═══ Extract to read

Thursday, December 17, 2009

Reading Hebrews Theologically

I just submitted a review of the anthology, The Epistle to the Hebrews and Christian Theology (Eerdmans, 2009). The chapters started out as papers at the 2006 St. Andrews Conference on Scripture and Theology, the second in a series of such events. The first (2003) involved the Gospel of John, and a third (2009) Genesis.

What's special about this book -- and these conferences -- is that it puts biblical scholars in direct conversation with doctrinal theologians. I've heard, from one of the book's editors, that the conversations were sometimes contentious. But the main thing is, this book testifies to the range of ways we might engage the Bible theologically.

I like to think of it as a spectrum.
  • On one end, usually inhabited by biblical scholars, we have the inductive-thematic approach. Here we look at Hebrews with a specific question in mind (the trick is how to identify the right questions), and we sift through Hebrews for passages that relate specifically to that question. A little mixture of historical- and rhetorical-critical analysis might help, too, but basically the approach amounts to gathering the passages, interpreting them, and weighing the evidence. Richard Bauckham's essay on christology provides an example of an excellent scholar doing this sort of work.
  • Theologians might be more comfortable at the other end of the spectrum, with its more tradition-sensitive approach. Here you begin with the "rule of faith" or a doctrinal tradition, bring it to Hebrews, and see how that theological tradition enlightens the text. Bruce McCormack's essay works through key figures in Reformed christology to ask how the death of God's Son relates to God's eternal and unchanging being in Hebrews. Brilliant stuff.

══════

● **Exercises to complete**
1) In the post on reading Hebrews theologically, transcribe the passage from "I like to think" to "sort of work.".
2) Render this sentence from the post on reading Hebrews theologically into Spanish: "The first (2003) involved the Gospel of John, and a third (2009) Genesis."
3) Extend the post on reading Hebrews theologically with the next part, picking up after its final sentence.

═══ Data for review

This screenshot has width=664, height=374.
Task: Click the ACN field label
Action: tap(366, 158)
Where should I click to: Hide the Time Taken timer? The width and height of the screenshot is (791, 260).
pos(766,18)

══════

● **Answers by item number**
1)
I like to think of it as a spectrum.
  • On one end, usually inhabited by biblical scholars, we have the inductive-thematic approach. Here we look at Hebrews with a specific question in mind (the trick is how to identify the right questions), and we sift through Hebrews for passages that relate specifically to that question. A little mixture of historical- and rhetorical-critical analysis might help, too, but basically the approach amounts to gathering the passages, interpreting them, and weighing the evidence. Richard Bauckham's essay on christology provides an example of an excellent scholar doing this sort of work.

2) La primera (2003) trató sobre el Evangelio de Juan, y una tercera (2009), sobre el Génesis.

3)
Conflict. Inductive-thematic people are gonna look at the tradition-sensitive ones and say, "You don't even listen to the text; you just impose your doctrine on it. The text has no autonomy with you." In reply, the tradition-sensitive folk will say, "You're so naive, you don't realize that interpretation without presuppositions is impossible. That's why your interpretations don't speak to the life of the church."

But here's the thing. You can't find a "pure" example of either approach in this volume. Both ends of the spectrum, the open-ended curiosity and the tradition-grounded engagement, are necessary for any enlightening interpretation of the Bible. Some of the essays in the volume (John Polkinghorne's, for example), work both ways -- and with insight. That's why I recommend this book -- it demonstrates the variety of approaches to theological interpretation, but it doesn't provide a too-easy answer to our questions.